[Data to examine Boundary: Start]
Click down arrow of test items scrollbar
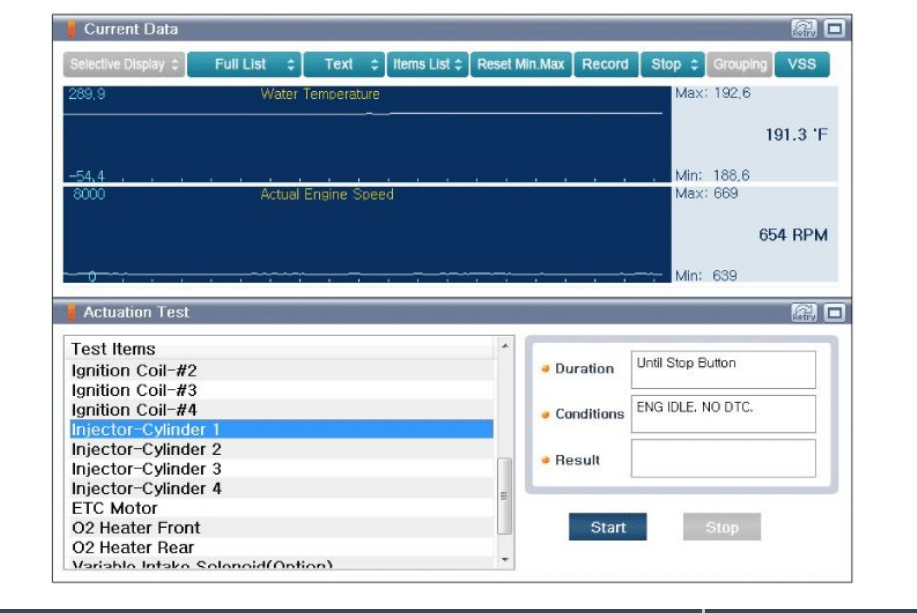 [505, 560]
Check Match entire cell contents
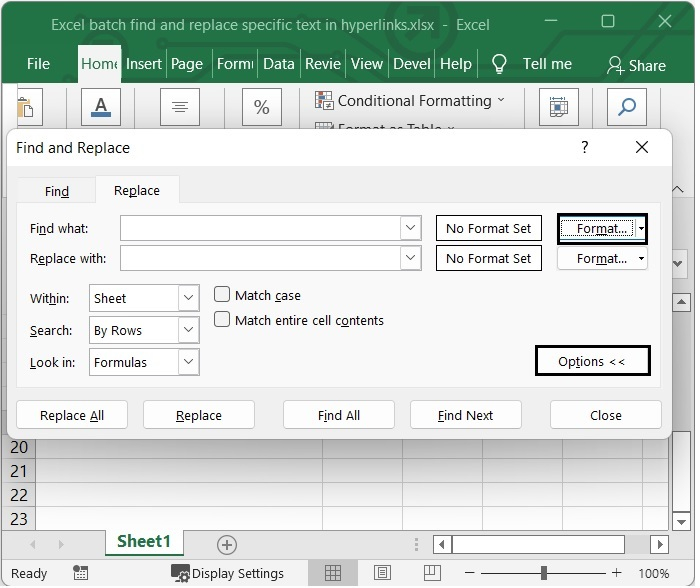 click(222, 320)
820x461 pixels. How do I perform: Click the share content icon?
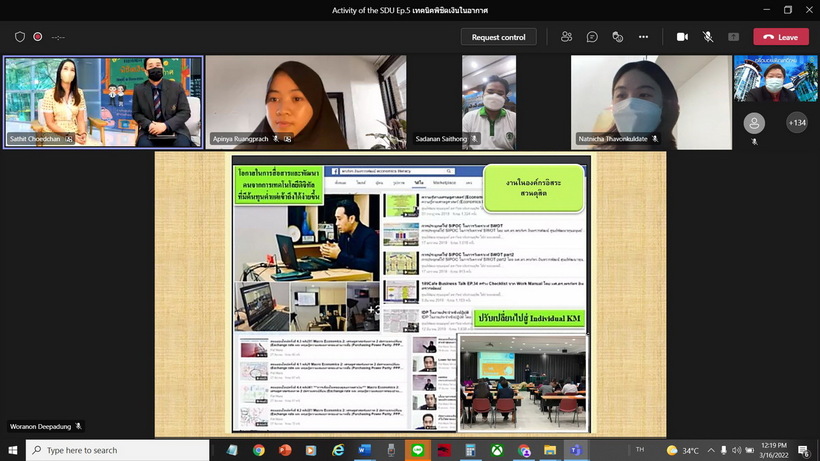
[Data to examine Boundary: End]
Work order: Copy the lines from the line that contains "Check Match entire cell contents" through the end of the records, exactly and with nothing added; leave the pictures out.

Answer for this exercise:
Check Match entire cell contents
 click(222, 320)
820x461 pixels. How do I perform: Click the share content icon?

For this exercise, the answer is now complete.